• Excerpt

+ + + + + + +

Lab 5

Question 1

Lowest density of trees: column 3, row 2. 2nd Lowest density of trees: column 2, row 2.

Question 2

0.022

Question 3

mytess <- hextess(bei, 10)
Q <- quadratcount(bei, tess=mytess)
plot(bei, cex=0.5, pch="+")
plot(Q, add=TRUE, cex=1)

0 density value is the lowest in some of the hexagons for tessalation of side length 10.

Q2 <- quadrat.test(bei, tess = mytess) 

## Warning: Some expected counts are small; chi^2 approximation may be inaccurate

Q2

## 
##  Chi-squared test of CSR using quadrat counts
## 
## data:  bei
## X2 = 12836, df = 1976, p-value < 2.2e-16
## alternative hypothesis: two.sided
## 
## Quadrats: 1977 tiles (irregular windows)

The P-value =2.2e-16. There is no clear evidence to reject the null hypothesis of CSR here, as the p-value is very, very small and much below 0.05.

Question 4

slope <- bei.extra$grad
elev <- bei.extra$elev

b <- quantile(slope, probs = (0:5)/5)
slopecut <- cut(slope, breaks=b, labels=1:5)
V <- tess(image = slopecut)
quadcount <- quadratcount(bei, tess=V)
plot(quadcount)

b2 <- quantile(elev, probs = (0:5)/5)
elevcut <- cut(elev, breaks=b2, labels=1:5)
V2 <- tess(image = elevcut)

+ + + + + + +

• Dataset excerpt

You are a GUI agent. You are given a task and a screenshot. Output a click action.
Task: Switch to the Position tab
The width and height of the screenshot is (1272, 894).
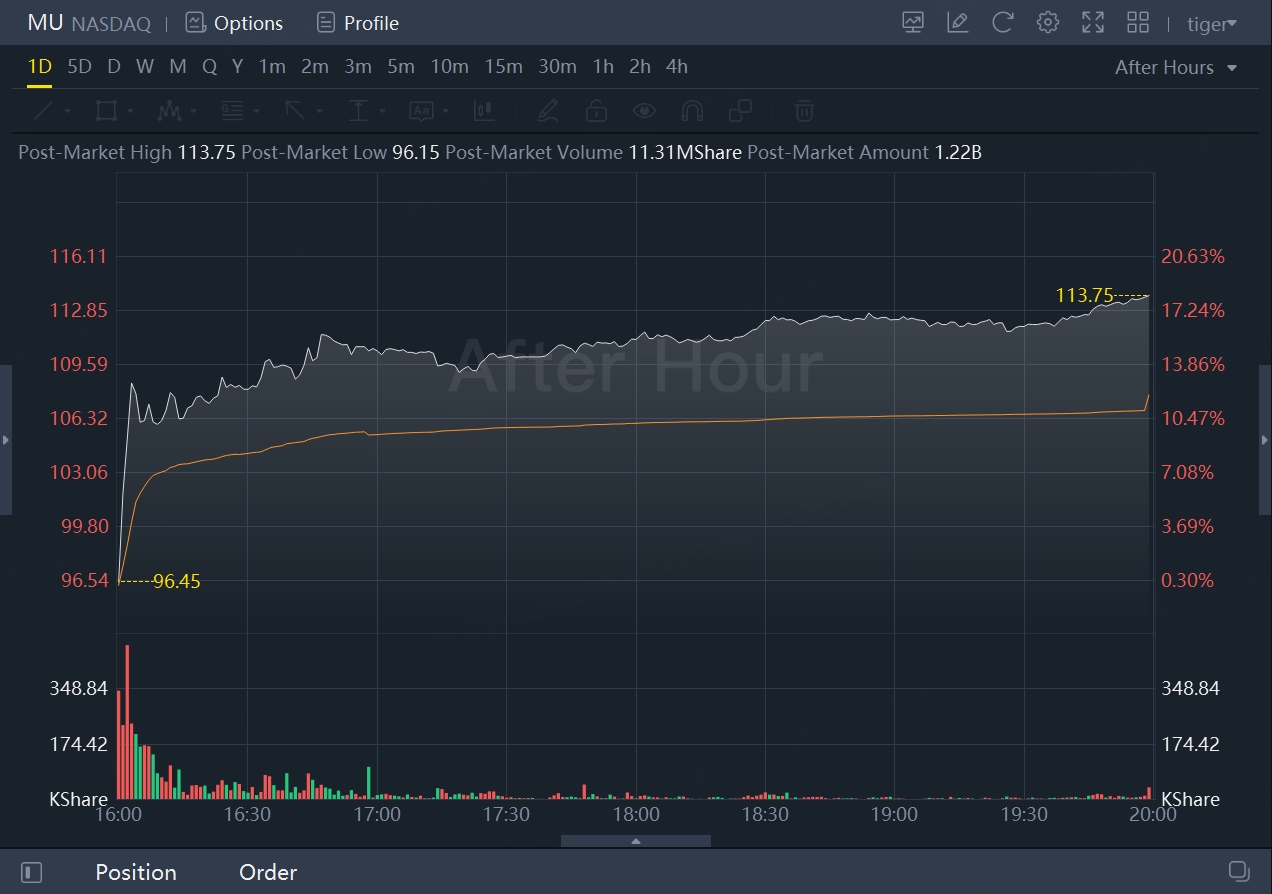(x=136, y=872)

+ + + + + + +

• Required task
Reproduce everything in the lab write-up from "The P-value =2.2e-16." down to "<- quadratcount(bei, tess=V)".

• The result
The P-value =2.2e-16. There is no clear evidence to reject the null hypothesis of CSR here, as the p-value is very, very small and much below 0.05.

Question 4

slope <- bei.extra$grad
elev <- bei.extra$elev

b <- quantile(slope, probs = (0:5)/5)
slopecut <- cut(slope, breaks=b, labels=1:5)
V <- tess(image = slopecut)
quadcount <- quadratcount(bei, tess=V)